**给定文本**.
Closest Number

题目描述：

        There is one Master In ACM_DIY called "白衣少年"(White) whose motto is "I can HOLD ANY FEMALE". Since White is really busy with HOLDING FEMALES, he has no idea of the work that is given by his boss(MALE, of course), so can you help him to solve such a simple and really easy problem: 

        Array A has N positive integers,for each A[i] (0<=i<N, indicating the i-th integer in the array A), it fits in a 32-bit signed integer ),find the closest number less than A[i] (if the distance is the same,we prefer the left one).

        If you can solve this problem, White may give you some "tips"(You know better!)

输入：

        T cases (1<=T<=5)

        For each case, the first line give an integer N(1<= N <= 10^6),then the second line has the array with N integers. (All the integers are guaranteed to fit in 32-bit signed integer)

输出：

        For each case, print one line with N space-seperated integers, where the i-th integer is the number who is less that A[i] and is closest to i if exists, otherwise it is 0. 

样例输入：

3
3
2 1 3
3
2 3 1
4
5 7 3 6

样例输出：

1 0 1
1 2 0
3 5 0 3

注意数组的大小和数组是否越界。

#include<stdio.h>
int a[1000002];
int main()
{
    int T, i, j, rlen, llen, n, min;
    scanf("%d", &T);
    while(T--)
    {
        scanf("%d", &n);
        for(i=0; i<n;i++)
        {
            scanf("%d", &a[i]);
            if (i==0)
                min=a[i];
            if (a[i]<min)
                min=a[i];
        }
        for (i=0;i<n; i++)
        {
            if (min == a[i])
            {
                printf("0");
                if (i!=n-1)
                    printf(" ");
                else
                    printf("\n");
                continue;
            }
            llen=rlen=0;
            for (j=i+1; j<n; j++)
            {
                if (a[i]>a[j])
                {
                    rlen=j-i;
                    break;
                }
            }
            for (j=i-1; j>=0; j--)

**所给数据**.
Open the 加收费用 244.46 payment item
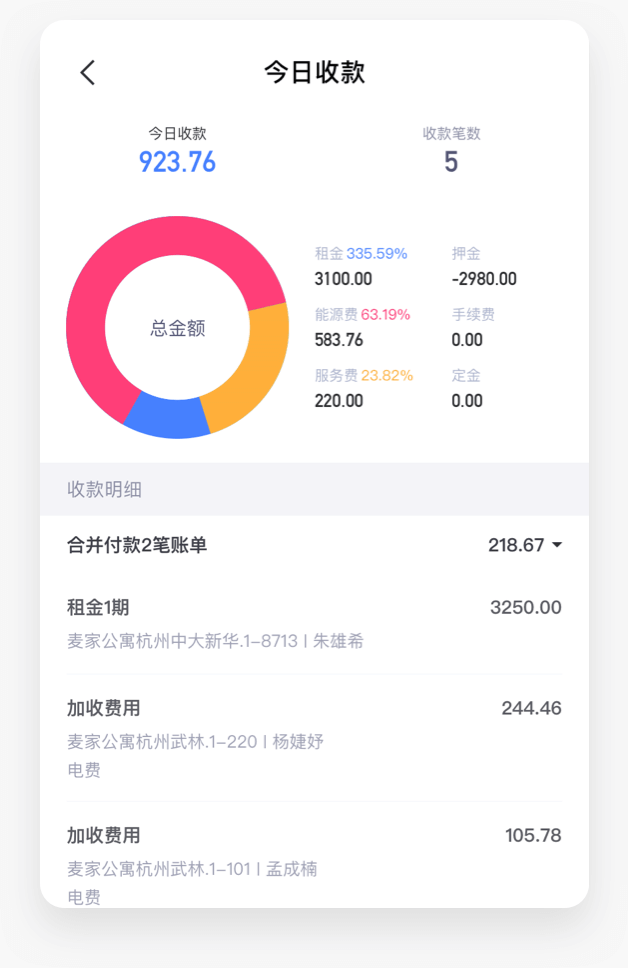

**任务要求**. 请照抄 Closest Number 题目文本中的一段：从“T cases (1<=T<=5)”开始，一直到“otherwise it is 0.”为止，包括这几个字。

**书面回答**.
T cases (1<=T<=5)

        For each case, the first line give an integer N(1<= N <= 10^6),then the second line has the array with N integers. (All the integers are guaranteed to fit in 32-bit signed integer)

输出：

        For each case, print one line with N space-seperated integers, where the i-th integer is the number who is less that A[i] and is closest to i if exists, otherwise it is 0.